Suppression of immune system:
As discussed before the immune system requires to be suppressed for the success of this technology,
Which obviously is not a desirable trait? Also the properties of hydrogel have to be checked whether they are stable and strong. Properties like the gel strength which will decide the diffusion and release of the cells. The osmotic properties of the gel required to be examined.
Compression and shear stress:
These hydrogel beads are injected via a syringe in the body and will have to have to face many mechanical strength issues like compression and shear stress and so its very important that they do not crack at undesired location due gel being brittle which result in reduced cell viability or compression due to hydro gel being soft and so a mixture which is stiff and tough in nature is to be taken care to achieve appropriate results.
Degradation of hydrogel:
The hydrogels are easily degraded by proteolytic action and so rapid renal clearance and short plasma half life. Which forces us to use multiple, regular and high doses of the drug administration and results in very low patient compliances and also higher risk of systemic toxicity. And there is requirement of a control release formulation (Lin and Metters, 2006).

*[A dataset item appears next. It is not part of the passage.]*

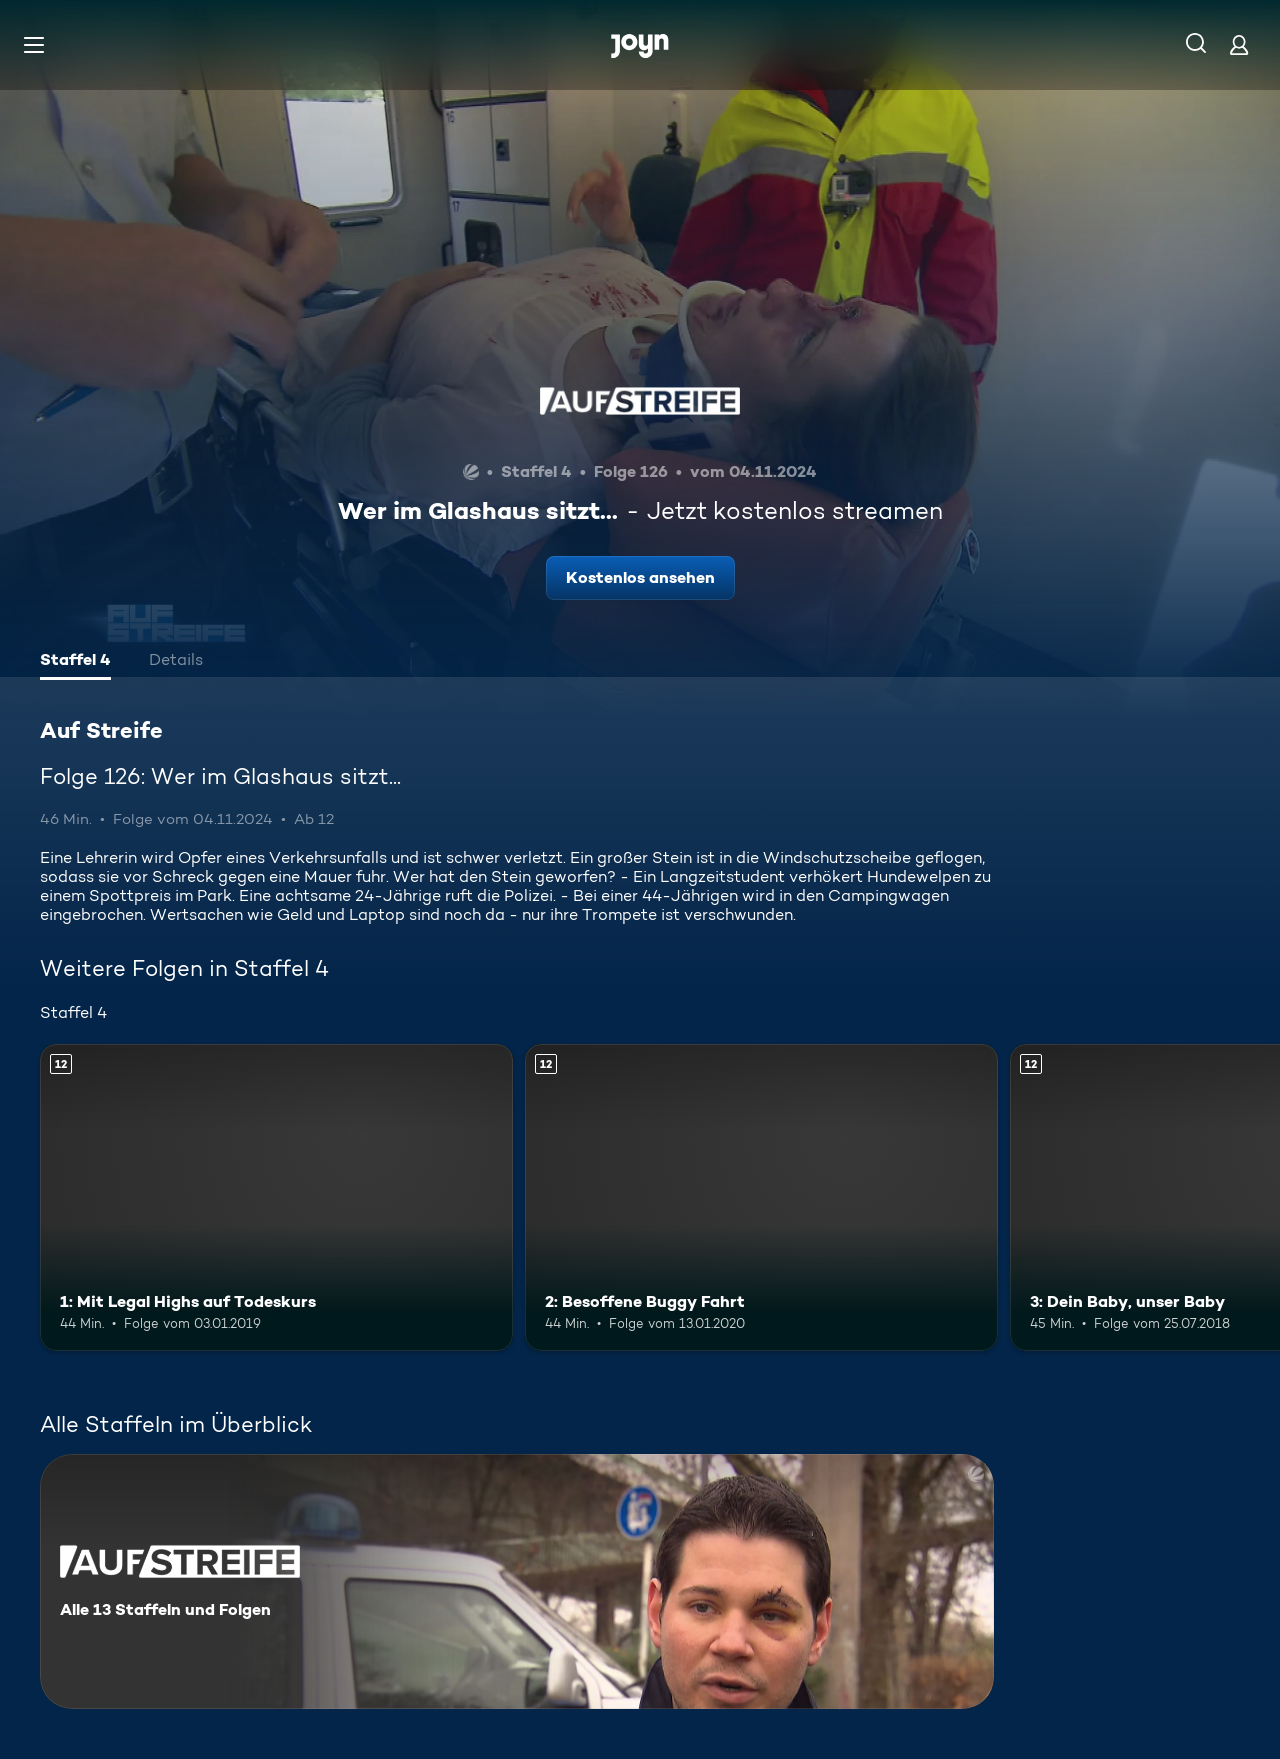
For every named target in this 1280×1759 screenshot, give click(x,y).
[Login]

Use of hydrogel composite mixture:
There is also a question of which hydrogel is better or a composite mixture can be used. And the answer is still not found for there are lots of pro and cons of each cell and each hydrogel polymer and lot of combination is tried for e.g. when stability studies of alginate and agarose results showed that alginate with presence of calf adrenal chromaffin (CAC) cells proved to have more strength in comparison to agarose (Shoichet et al.,1995).And also when injecting these hydro gel beads care has to be taken that everything is performed in sterile area and especially hydrogels which are naturally occurring are pathogen free.
Cell viability assay:
This is an essential component of the technology and the experimental design as the cell viability assay determines the LIVE/DEAD cells. Qualitative and Quantitative tests both need to be performed. The results will show the fate of cells in the body (Wang et al., 2009).

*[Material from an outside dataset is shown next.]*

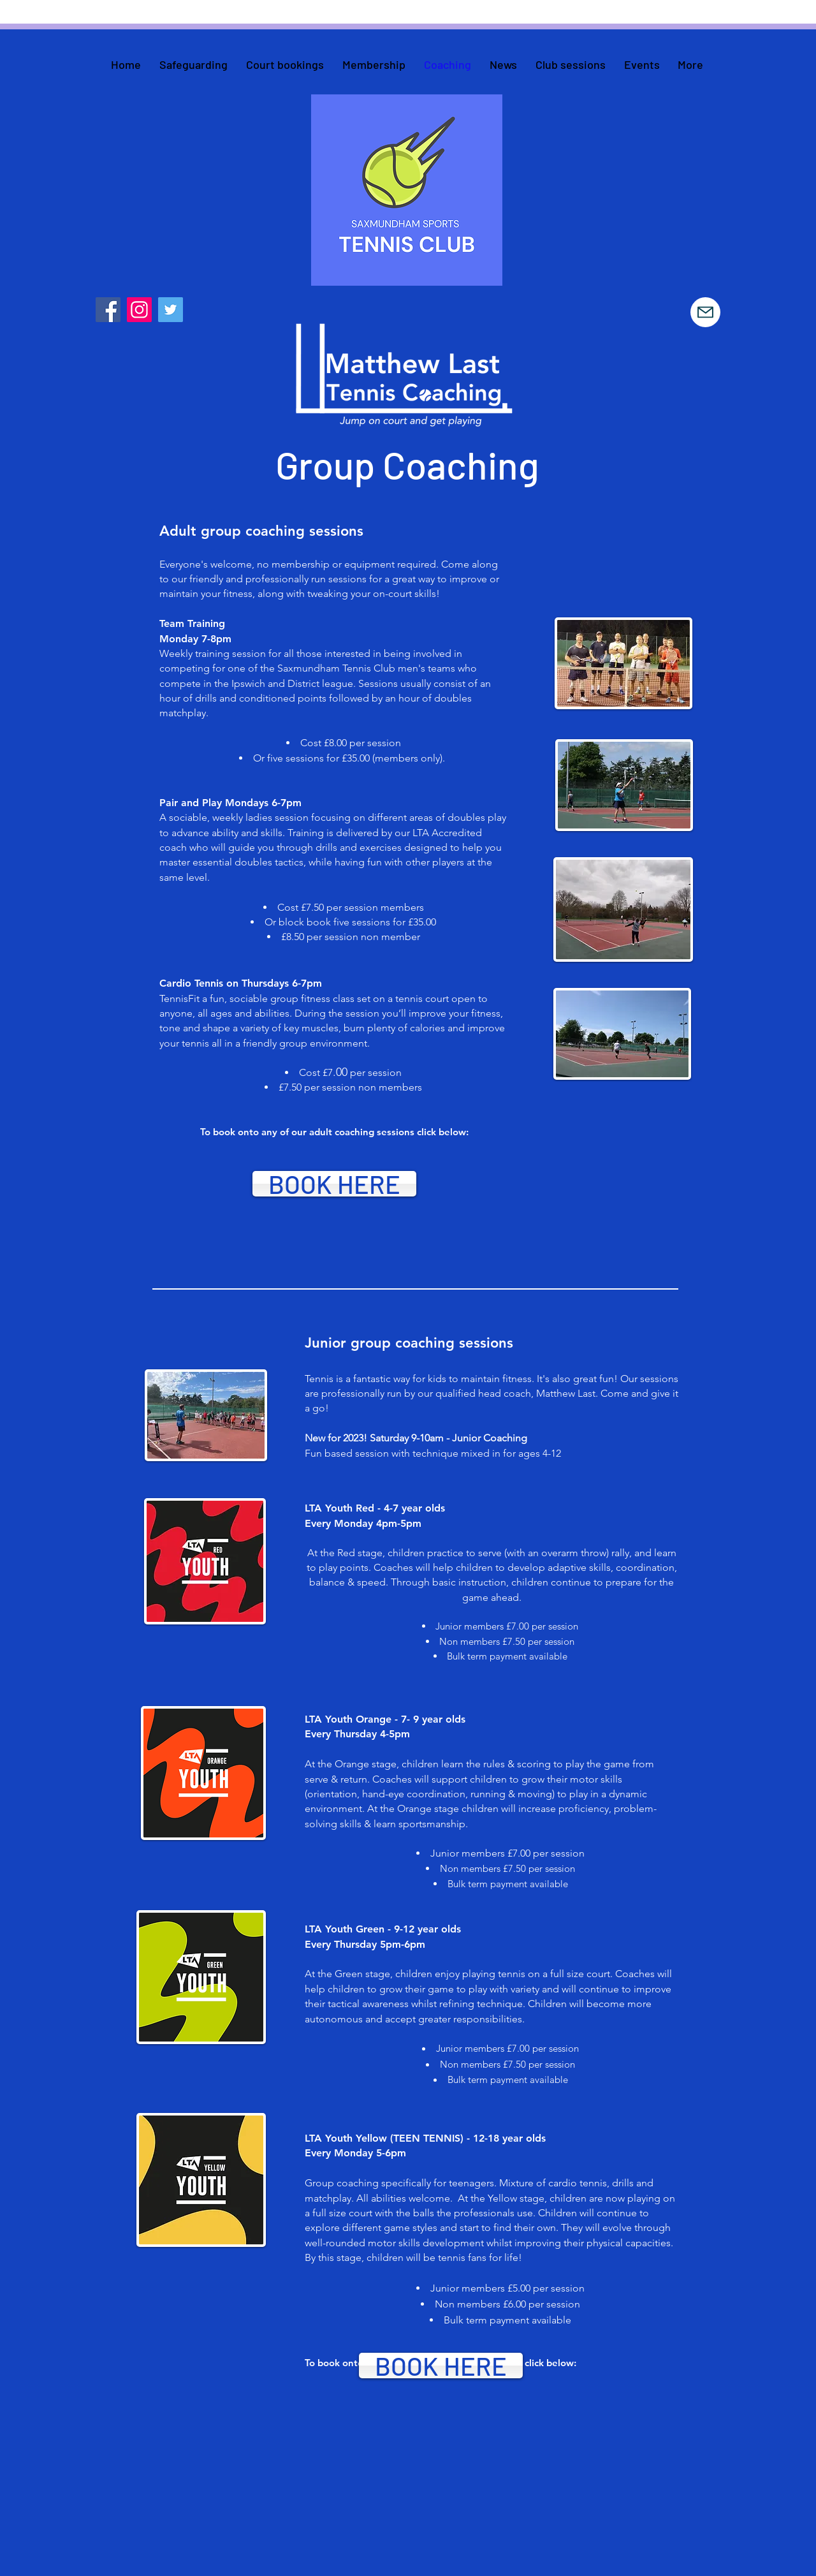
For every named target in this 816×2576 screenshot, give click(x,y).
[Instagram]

Protein/gene/hormone expression and analysis:
The effect after release of the cell requires to be calculated and action and therapeutic efficacy is to be checked (Wang et al., 2009). E.g insulin release assay conducted by Elisa and protein content checked by Bradford method (Tal et al., 1985).
There may be a few cautious steps in this technology which should not be taken as weakness; just care has to be taken during the process. And one has to remember every technology has weakness but we use it because we look at the strengths which over power the weakness at any given day. Naming one of the weak points is the controversy of using stems cells especially embryonic stem cells but a responsible, but they have given many positive results.

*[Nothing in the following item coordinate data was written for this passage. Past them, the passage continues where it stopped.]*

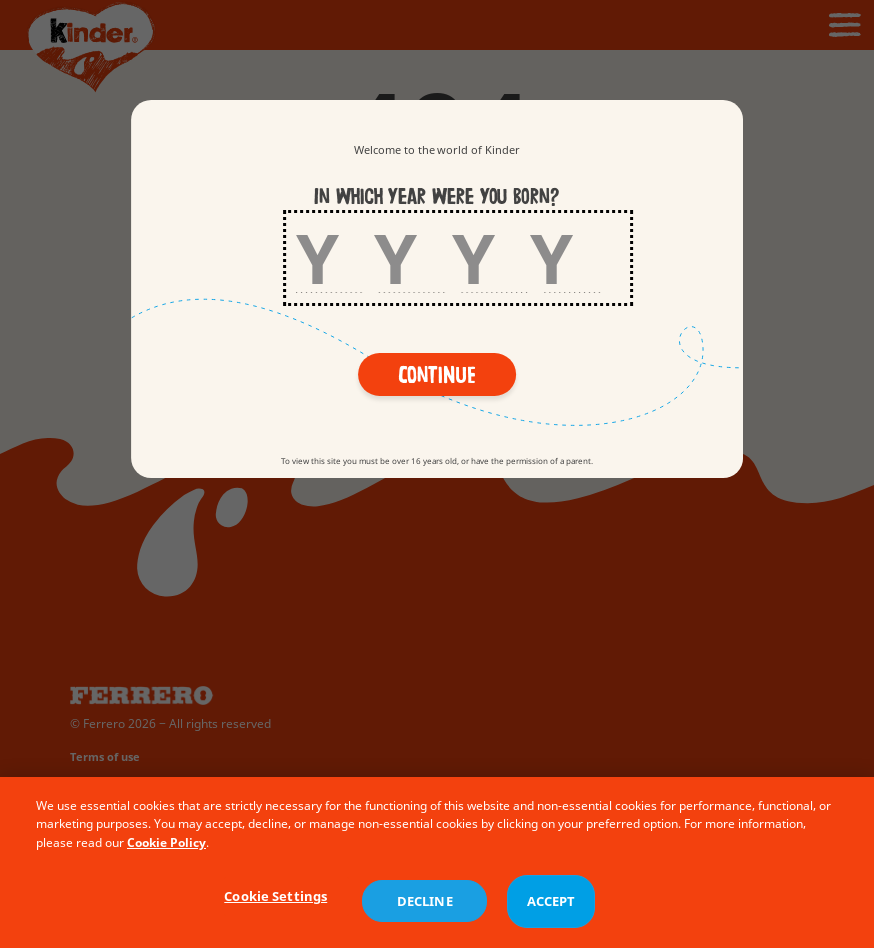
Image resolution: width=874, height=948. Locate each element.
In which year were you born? (437, 197)
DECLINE (425, 912)
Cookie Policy (166, 853)
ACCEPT (551, 912)
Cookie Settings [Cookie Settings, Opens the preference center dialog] (275, 906)
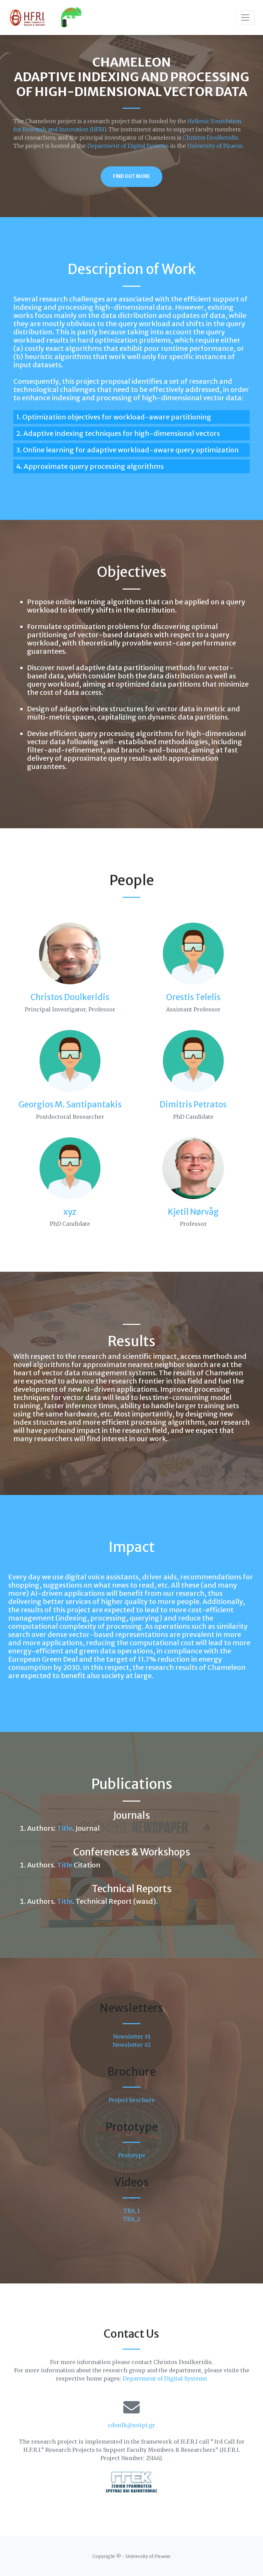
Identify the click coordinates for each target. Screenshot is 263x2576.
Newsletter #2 (132, 2044)
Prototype (131, 2155)
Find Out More (131, 176)
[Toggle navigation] (245, 17)
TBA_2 (131, 2219)
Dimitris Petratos (193, 1104)
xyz (69, 1212)
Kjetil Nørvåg (193, 1212)
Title (64, 1828)
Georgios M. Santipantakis (70, 1104)
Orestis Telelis (193, 997)
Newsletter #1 (131, 2036)
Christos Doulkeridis (210, 137)
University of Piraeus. (215, 145)
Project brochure (132, 2100)
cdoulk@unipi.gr (131, 2425)
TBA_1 (131, 2210)
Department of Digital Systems (128, 145)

Problems relating to sterilization of hydrogels like alginate.
Diffusion rate of these hydrogels, mechanical strength and stability when dealing with them.
Suppression of immune system may be required.
Positive are that they are sensitive towards the cells encapsulated and approx 90 to 95% of cells can be recovered back.
And in this technology at many clinical and preclinal stages have to be found to give positive results in for different disease states like in Parkinson's(Karuppagounder S. Senthilkumar et al.2007, Todd Roberts et al. 1996), in Diabetes (Wang et al.,2009 and Teramura & H. Iwata, 2009), in Cancer(Wang et al., 2009), in Alzihemeres. There is still a lot of work required and other approaches should also be not neglected like peptide conjugated ph responsive micelles, use of induced pluripotent cells.
Unlike other approaches in encapsulation like peptide encapsulation, using cell has provided better results and more stability (Orive et al., 2009).